- [УСЛОВИЕ ЗАДАЧИ]
Переведите на английский язык следующее предложение из фрагмента: «Марксисты, к которым я себя причисляю, не ограничиваются критикой заблуждений, они ставят вопрос глубже: каков общий корень этих заблуждений, каковы их гносеологические предпосылки?»

- [ФРАГМЕНТ ТЕКСТА]
======

Руссоисты не ставят вопроса о том, кто будет достоин жить в «прекрасном старом мире», но он сам собой вытекает из контекста их рассуждений.

И это сближает руссоизм с идеологией глобализации по-американски. Сторонники такой глобализации делят человечество на две неравные части: на «удачливых», которые имеют право наслаждаться благами жизни, и «отверженных», «изгоев», «неудачников», коим надлежит оставить этот мир. Такую позицию я называю абсолютно и безусловно реакционной.

По своим политическим взглядам Юрий Сергеевич, как и я, – патриот и противник глобализации по-американски. Но его общефилософские воззрения приводят его во враждебный стан.

Таким образом, мои теоретические расхождения с уважаемым оппонентом имеют фундаментальный характер. Это не различие точек зрения внутри одной позиции, а коренная противоположность мировоззренческих принципов.

Марксисты, к которым я себя причисляю, не ограничиваются критикой заблуждений, они ставят вопрос глубже: каков общий корень этих заблуждений, каковы их гносеологические предпосылки?

Отвечая на этот вопрос, я формулирую свой четвертый тезис: взгляды Ю. С. Салина отмечены печатью доктринерства. Кто такой доктринер? Это человек, который жертвует реальностью ради принципов. «Пусть погибнет мир, но восторжествуют мои принципы!», – вот кредо доктринера. Максимально наглядно эта особенность взглядов Ю. С. Салина проявляется в рассуждениях о математике. Приведем соответствующую цитату:

«Да и вообще всю математику иногда называют колоссальной тавтологией, в которой нет ничего, кроме того, что уже содержится в принятых определениях и посылках. Равно как и в случае с любой другой логической, рациональной посылкой»[201].

======

- [ИСХОДНЫЕ ЗАПИСИ]
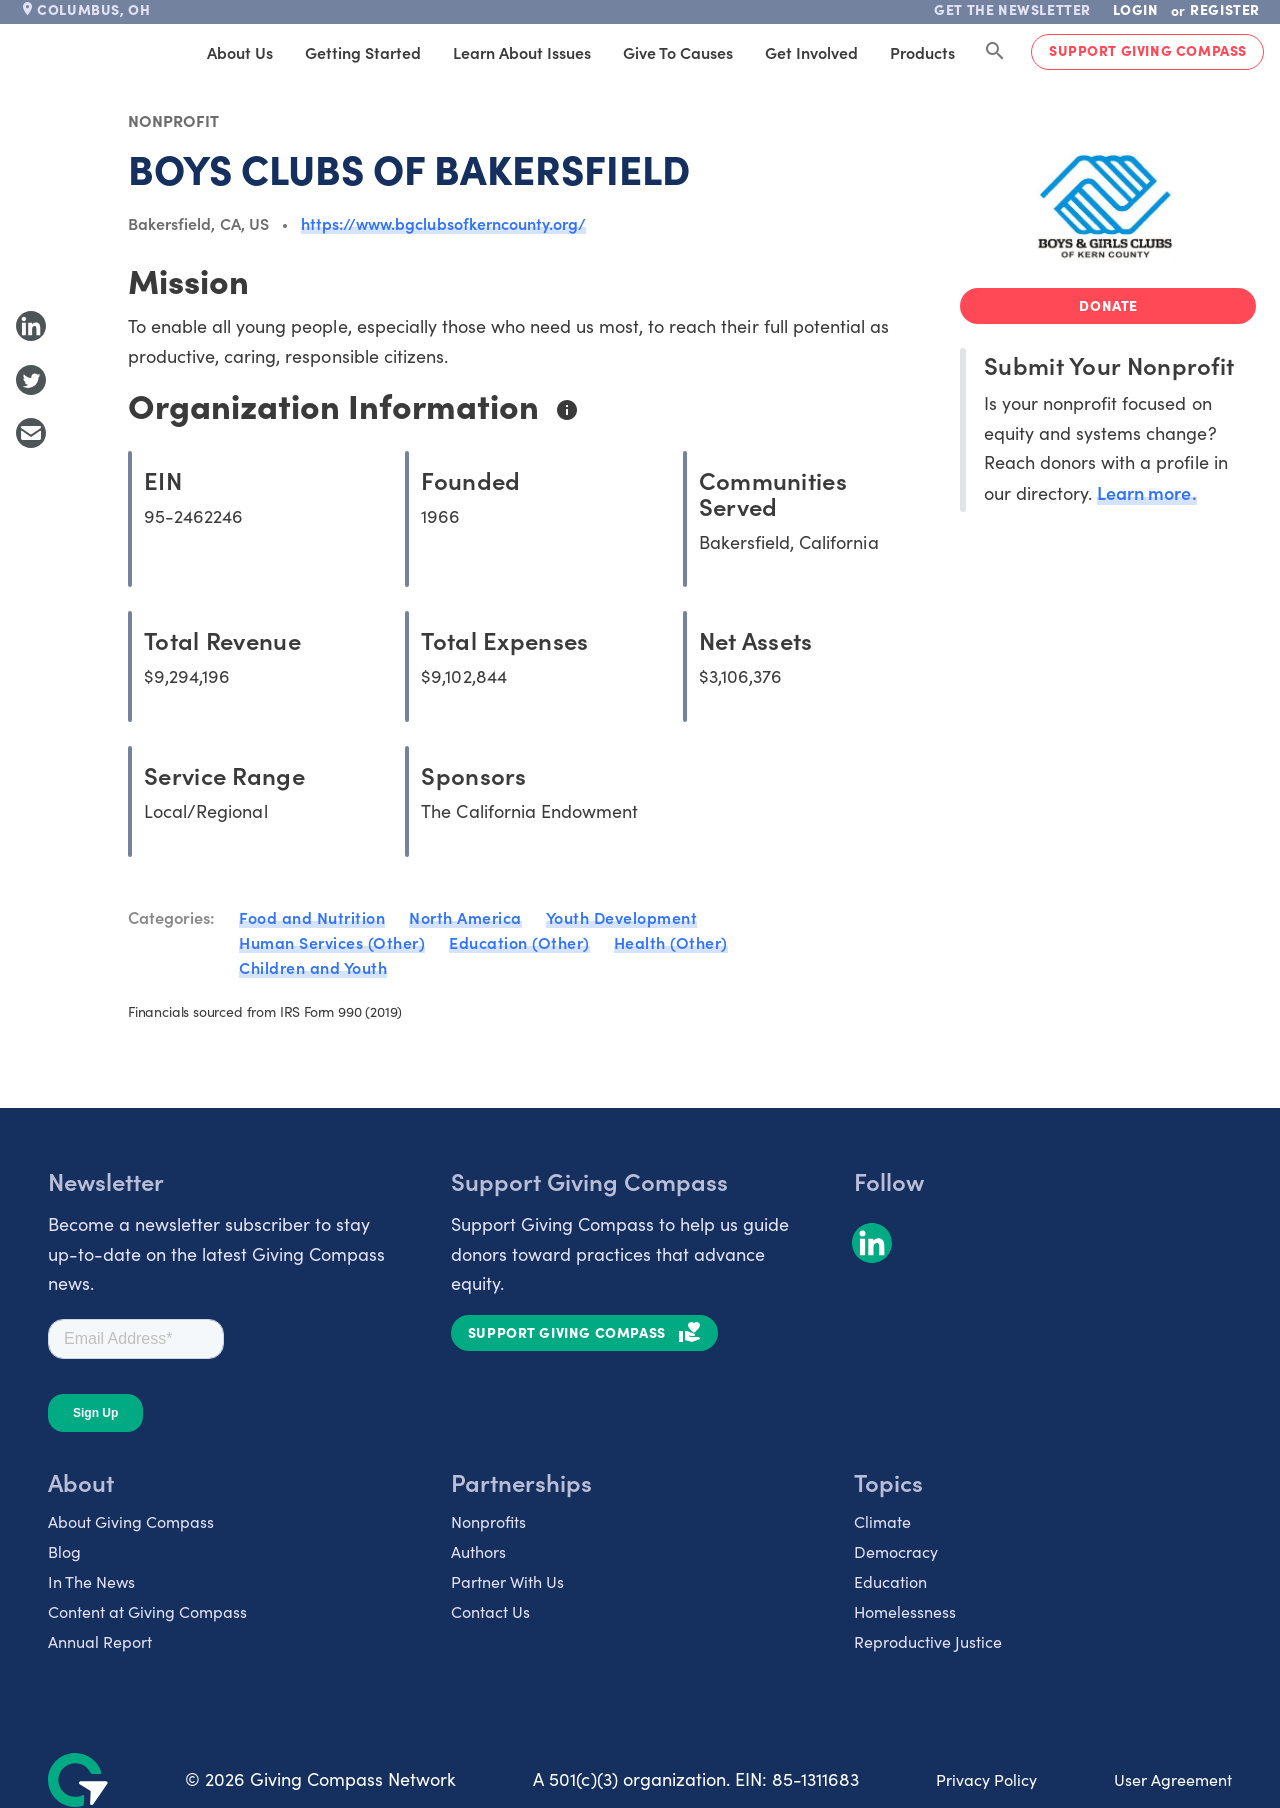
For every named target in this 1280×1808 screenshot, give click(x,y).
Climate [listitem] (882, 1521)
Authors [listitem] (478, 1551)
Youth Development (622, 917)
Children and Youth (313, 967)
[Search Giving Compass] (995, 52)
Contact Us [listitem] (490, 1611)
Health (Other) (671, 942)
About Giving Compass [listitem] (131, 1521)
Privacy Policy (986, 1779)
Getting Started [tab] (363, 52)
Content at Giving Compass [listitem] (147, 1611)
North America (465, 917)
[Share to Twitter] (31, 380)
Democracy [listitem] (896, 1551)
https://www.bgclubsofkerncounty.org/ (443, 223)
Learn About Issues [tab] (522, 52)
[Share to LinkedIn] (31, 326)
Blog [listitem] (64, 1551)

======

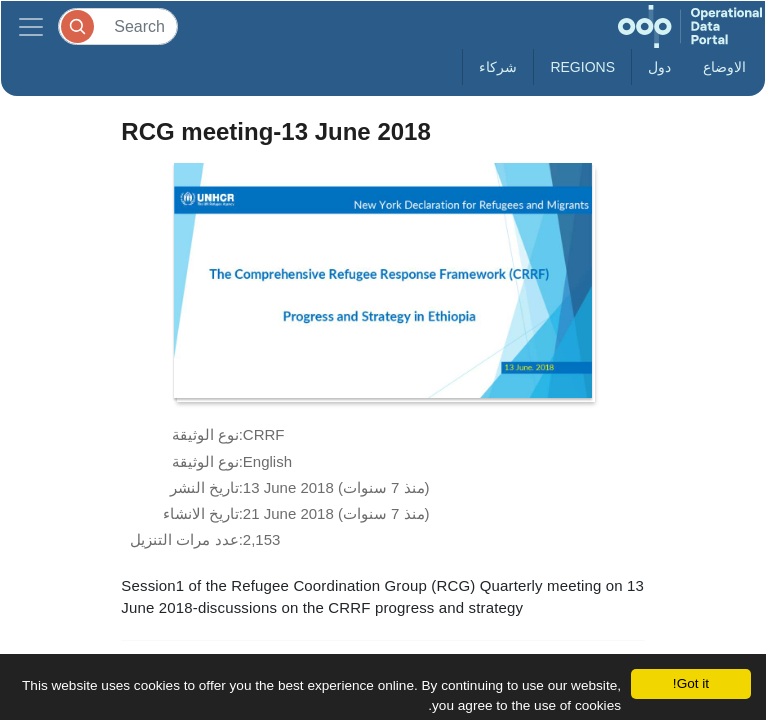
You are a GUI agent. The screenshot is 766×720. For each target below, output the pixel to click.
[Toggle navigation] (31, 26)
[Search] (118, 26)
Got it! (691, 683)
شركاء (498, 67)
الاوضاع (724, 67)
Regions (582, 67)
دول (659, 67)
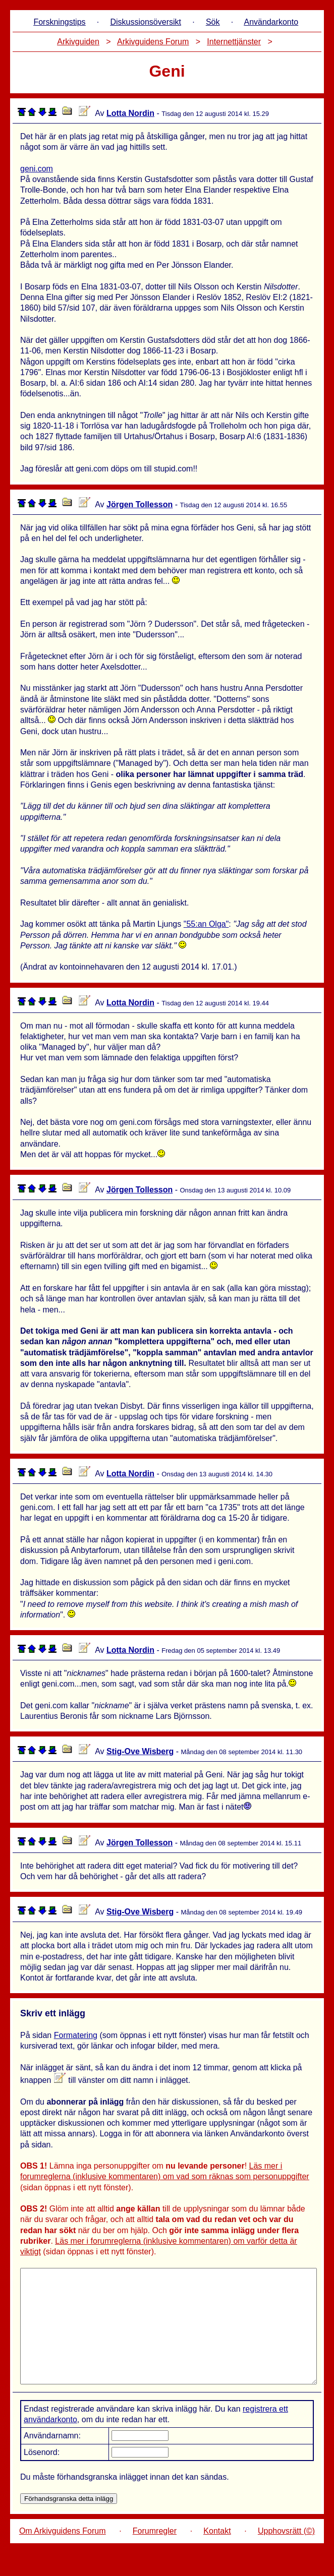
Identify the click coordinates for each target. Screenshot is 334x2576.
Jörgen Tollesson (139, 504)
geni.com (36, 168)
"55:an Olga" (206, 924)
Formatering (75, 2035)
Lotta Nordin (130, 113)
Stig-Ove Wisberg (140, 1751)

======

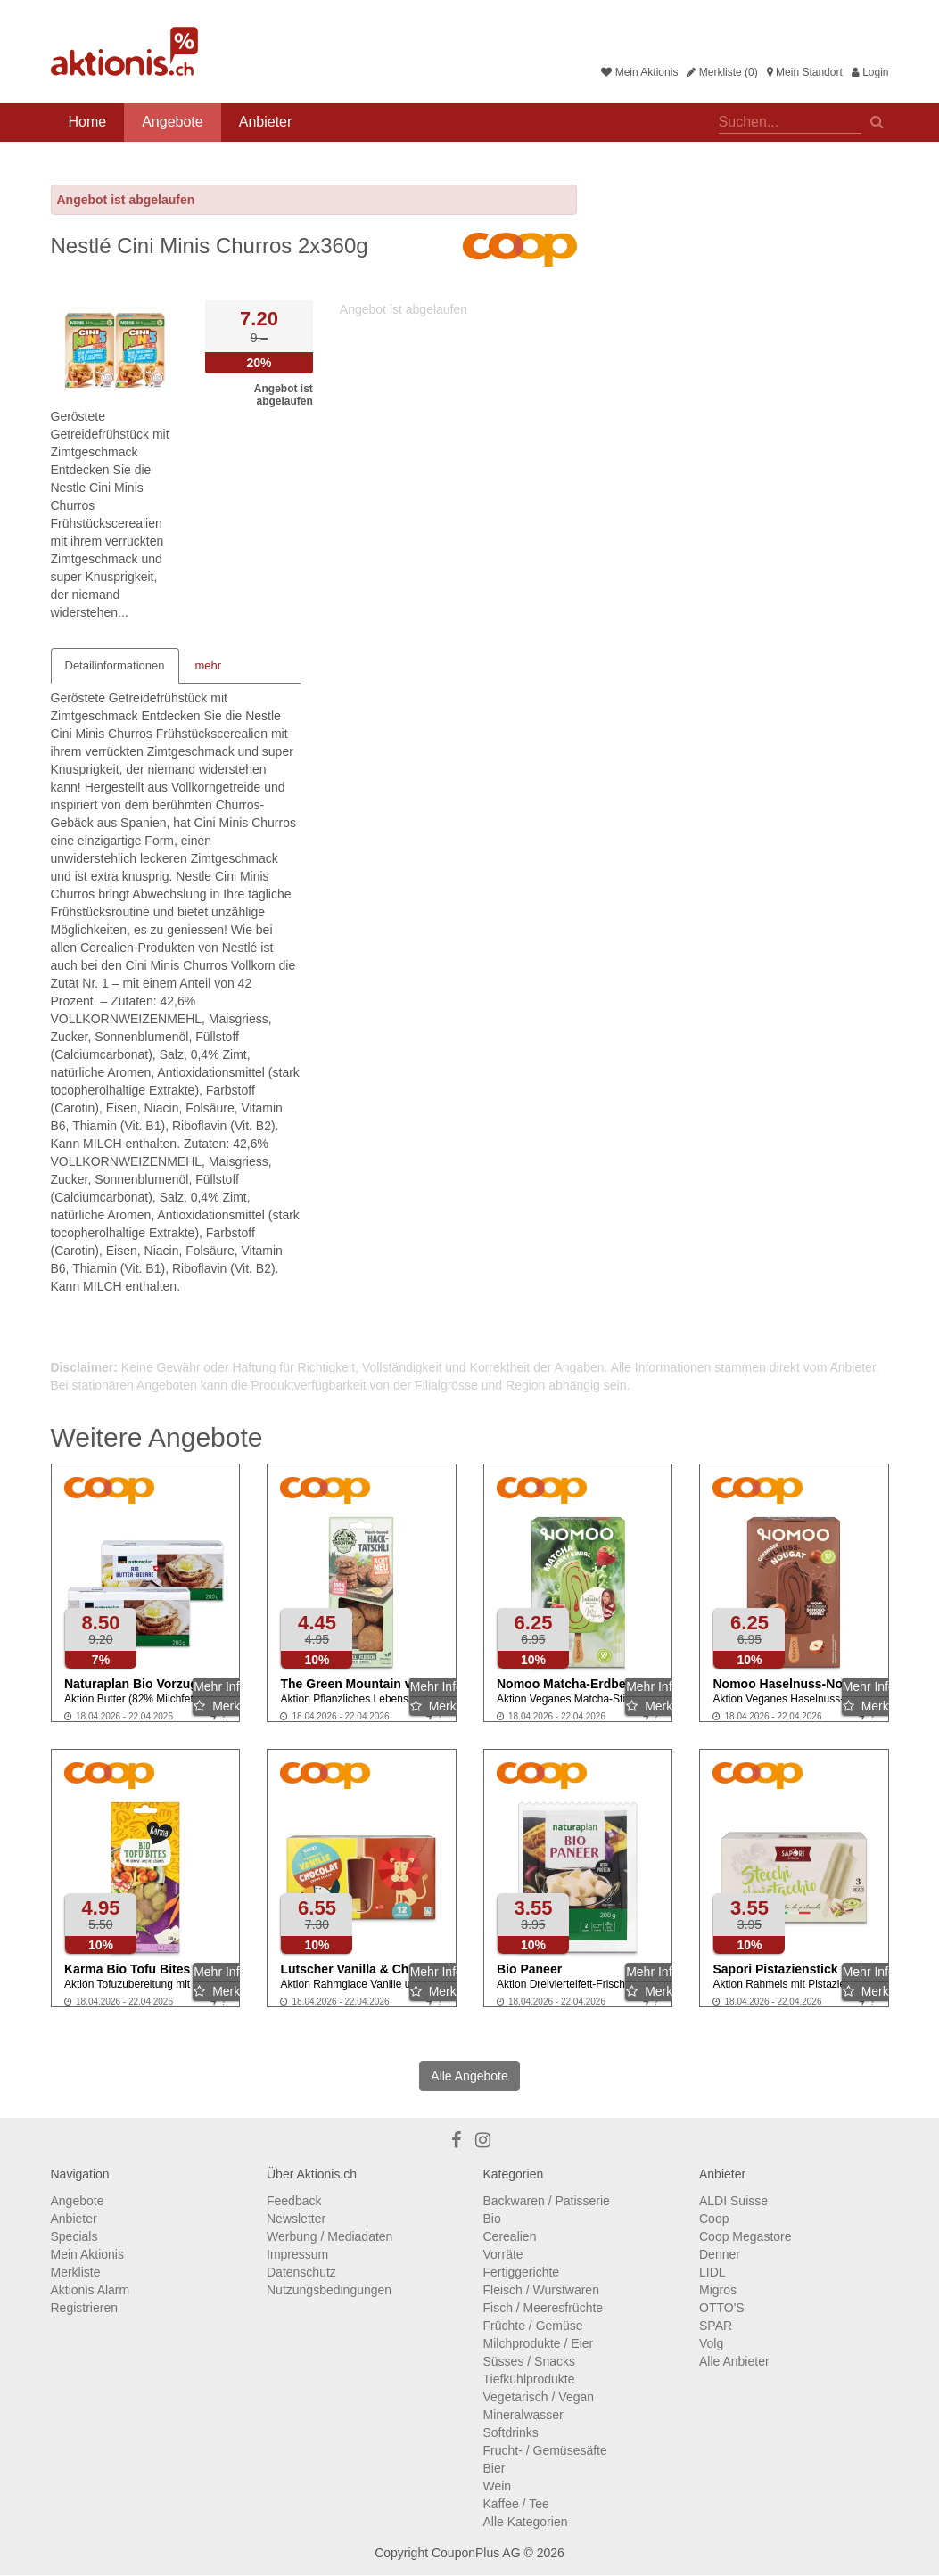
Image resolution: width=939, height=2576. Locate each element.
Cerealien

======

- [ПРАВИЛЬНЫЙ ОТВЕТ]
Marxists, among whom I count myself, do not limit themselves to criticizing errors; they pose the question more deeply: what is the common root of these errors, and what are their epistemological premises?